← Back to Portfolio

Semantic Moodboard of "Freedom"

Personal Project | 2025

The Point

I wanted to explore what freedom means across cultures.

As an American, I’ve noticed how often we use “freedom” in vague, broad, and sometimes contradictory ways. My European friends often tease me about it—so I thought: let’s actually look at how “freedom” is used in different languages. Where do definitions across languages agree, and where do they collide?

Why Freedom?

Well, to me it feels like one of the most emotionally charged words we use, and this has only increased in the age of protests, lockdowns and widespread political polarization. Freedom feels like contested ground.


Approach

I wanted to scale gradually—starting with clean data and controlled analysis before diving into messier, real-world language. I gathered sentences from native speakers, focusing on the five languages I understand: English, German, Spanish, Italian, and Swedish.


I started with Tatoeba.org, a database of sentences translated by native speakers. Tatoeba has limitations—short, context-less sentences—but the advantage is availability of data. Plus, it supports exact keyword search. I wrote a small script using Selenium to automatically gather sentences across five languages, with throttling and respectful delays.
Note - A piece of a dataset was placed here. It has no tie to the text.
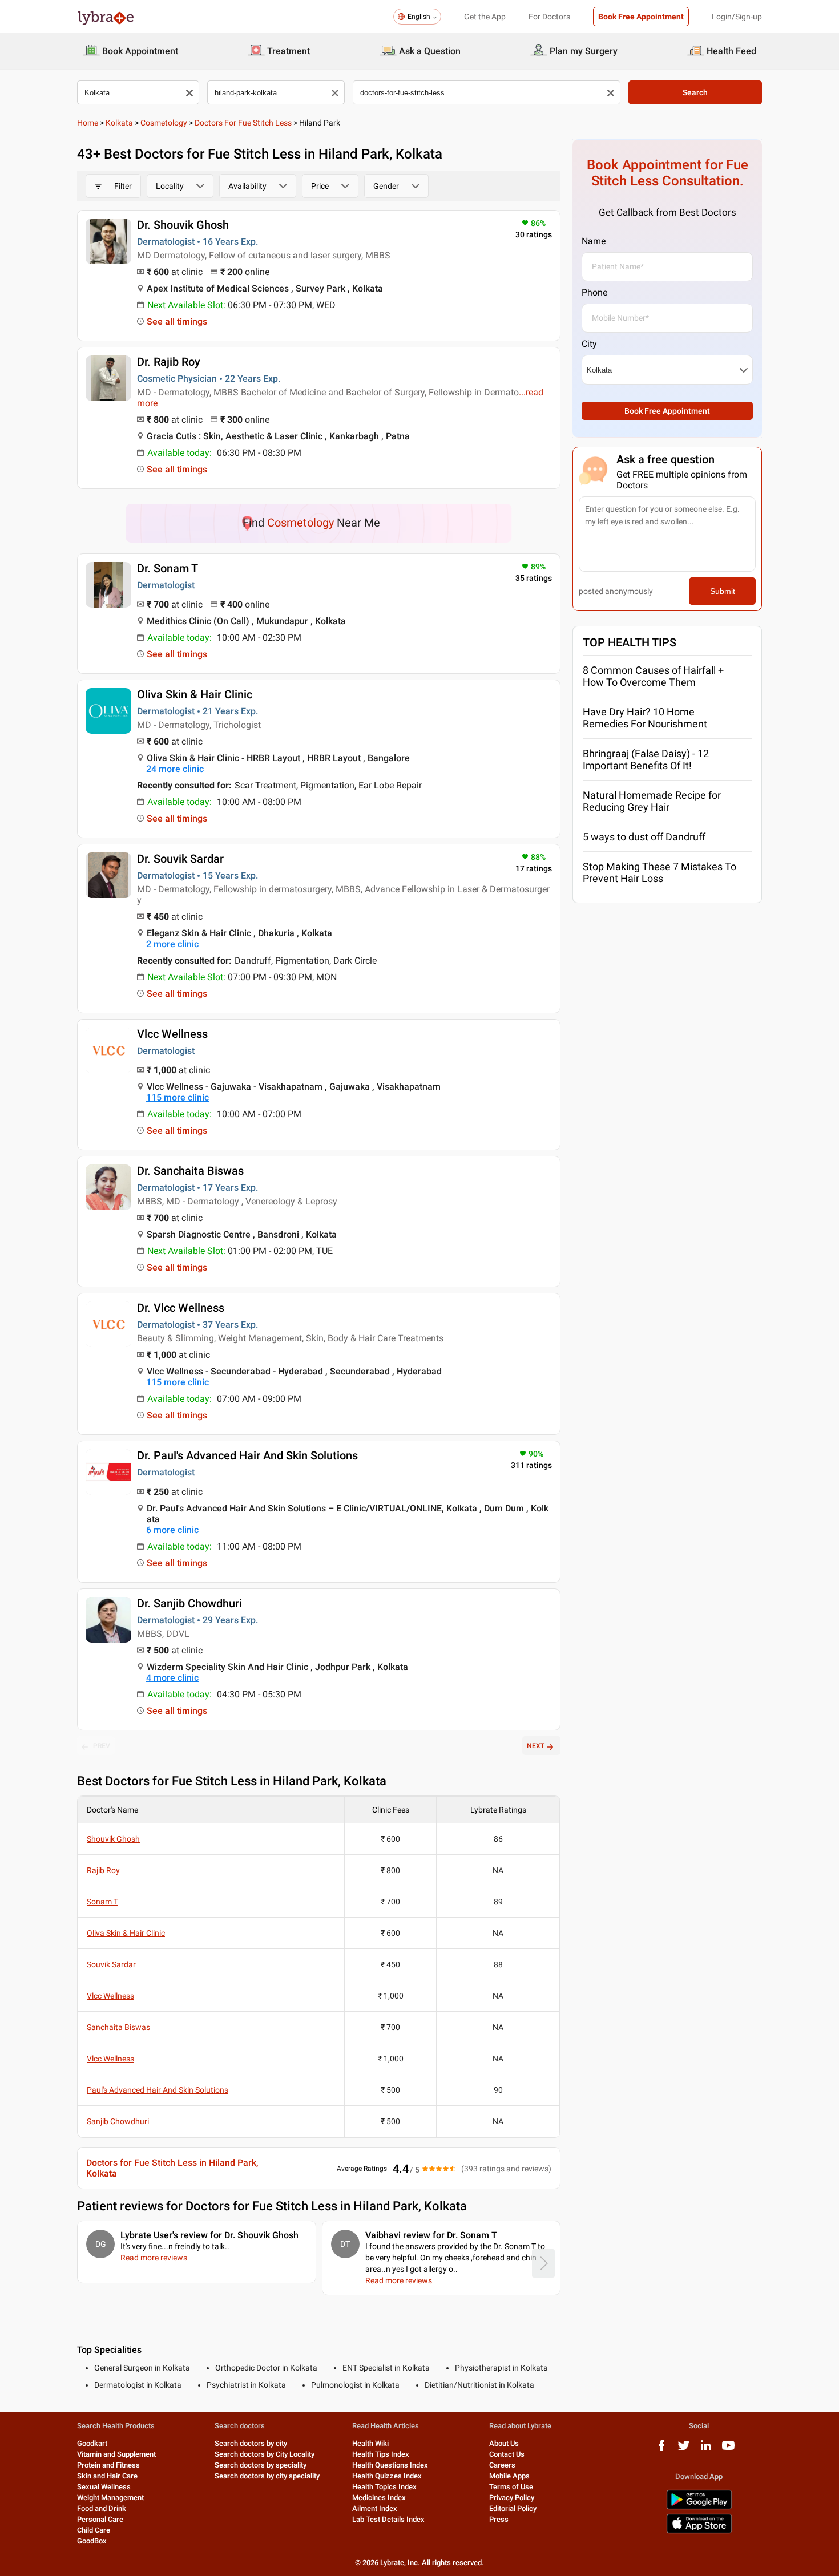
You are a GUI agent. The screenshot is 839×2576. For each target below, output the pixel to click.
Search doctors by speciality (260, 2465)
After gathering the data, we can then analyze it and hopefully find some insights


My assumptions for English, freedom would sound:

  • Militaristic verbs: fight for freedom, defend our freedom, sacrifices for freedom
  • Rights discourse: free speech, second amendment
  • Demands: more freedom, retain existing freedom
  • Emotionally intense sentiment, especially around loss or struggle

Process & Methods

  1. Scraped Tatoeba for translated sentences of “freedom,” filtering by minimum sentence length.
  2. Deduplicated semantically using sentence-transformers and cosine similarity to avoid near-duplicate noise.
  3. Performed dependency parsing with SpaCy, extracting relationships: subjects, objects, modifiers, prepositional links, and coordinated terms.
  4. Translated co-words into English via DeepL, caching results for performance.
  5. Exported a unified CSV for analysis and visualization.

Tools

Selenium SpaCy Sentence-Transformers DeepL API Python Plotly/Dash
  • Selenium: to gather native-level sentence data from Tatoeba
  • SpaCy: to extract syntactic and semantic relationships between words
  • Hugging Face Transformers: to score sentence tone across multiple languages
  • Tableau: for interactive dashboards across dimensions like POS, co-word, sentiment

Why dependency parsing matters:

Some keyword-based text analysis just looks for nearby words (window-based co-occurrence), but depedency parsing lets you extract grammatically meaningful relationships.This means our analysis provides greater depth and meaning than simply looking for the words that are nearby.


Roughly speaking, this is similar to the difference between early AI and modern LLMs. In the past, AI also looked for words that appeared near each other and used that for predictions, nowadays LLMs are so much better because they model the relationships between words, not just what is nearby.


Findings & Reflection


On “be” as a cross-linguistic anchor:

We can see that the word "be" is by far the most common co-word across three of the four languages. This likely reflects phrases like "freedom is important", "freedom is a right", and so on — framing freedom as a state of being or existence. It seems we anchor freedom in identity and condition, regardless of the language.

This heatmap shows the frequency of co-words across different languages.

This heatmap shows the frequency of co-words across different languages. Darker colors indicate higher frequency of usage.


English’s action-oriented framing:

English stands out for its heavy use of words like "fight", "more", and "do". In fact, English accounts for over 80% of the uses of "fight" and "more", hinting at a conceptualization of freedom as something to be expanded and actively fought for. The strong presence of "do" further suggests that English frames freedom in terms of action — "freedom to do X, to do Y" — a subtle but important difference.

This bar chart displays the most frequently used co-words with 'freedom' across all languages combined.

This bar chart displays the most frequently used co-words with 'freedom' across all languages combined.


Spanish and Italian: expression as a key theme:

One of the most striking patterns is how frequently "expression" appears in Spanish, often as part of the phrase "la libertad de expresión". Italian shows this to a lesser extent too, suggesting that this phrase is culturally more prominent in Romance languages. This could hint at the values woven into the fabric of these languages’ discourse around freedom.

This table shows the raw aggregated data used to create the visualizations. Each row represents a unique co-word and language combination with its frequency count.

This table shows the raw aggregated data used to create the visualizations. Each row represents a unique co-word and language combination with its frequency count.


Challenges & Lessons

  • Sadly, there wasnt enough data on Swedish for a meaningful comparison, so I had to drop it
  • A bit naively I thought I could use the same semantic analysis with SpaCy on all languages, but it turned out that German needed its own protocol since its grammatically pretty distinct. I think I would get even more accurate results with dedicated protocols for Spanish, English and Italian, but its still on my todo list.
  • I pulled a over a thousand sentences for Tatoeba, but for much more depth I would love to access data from varying sources, and preferably thousands of entries per language.